-
Bug
-
Resolution: Unresolved
-
Critical
-
MTA 8.0.0
-
None
-
Quality / Stability / Reliability
-
False
-
-
False
-
-
-
Important
-
Yes
Description of problem:
Attempting 5k bulk analysis is resulting in partial success of some pods while the majority are either in failed or cancelled state.
The analysis pods are running on baremetal cluster with 12 workers, with enough available capacity both in cores, memory and storage resources.
The environment uses resourcequota restriction to 250 total pods which is a reduction from 7.3 where 460 max pods were allowed.
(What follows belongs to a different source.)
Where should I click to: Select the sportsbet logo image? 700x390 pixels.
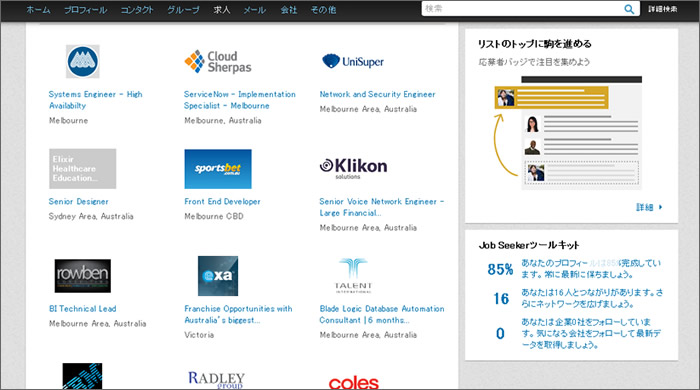point(218,169)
This restriction takes into account the increased resource demands for tasks pods but the analysis for 5k is not able to complete as expected.
This has failed on 8.0.0-24 and 8.0.0-52 I have not been able to successfully complete bulk analysis for 5k maven apps.
MTA 8.0.0.52
Server Version: 4.18.15
Kubernetes Version: v1.31.8
How reproducible:
Each time
Steps to Reproduce:
1. Create 5k apps of maven repo and import csv as managed import
2. Wait for managed import process and related tasks to complete (lang/tech discoveries)
3. From the UI select all 5k maven apps, and click analysis (select Linux, containers, and azure/cloudreadniess)
4. Let the workers churn through the tasks until the analysis on all apps are completed.
Version-Release number of selected component (if applicable):
Actual results:
Some analysis of maven apps succeed, some fail.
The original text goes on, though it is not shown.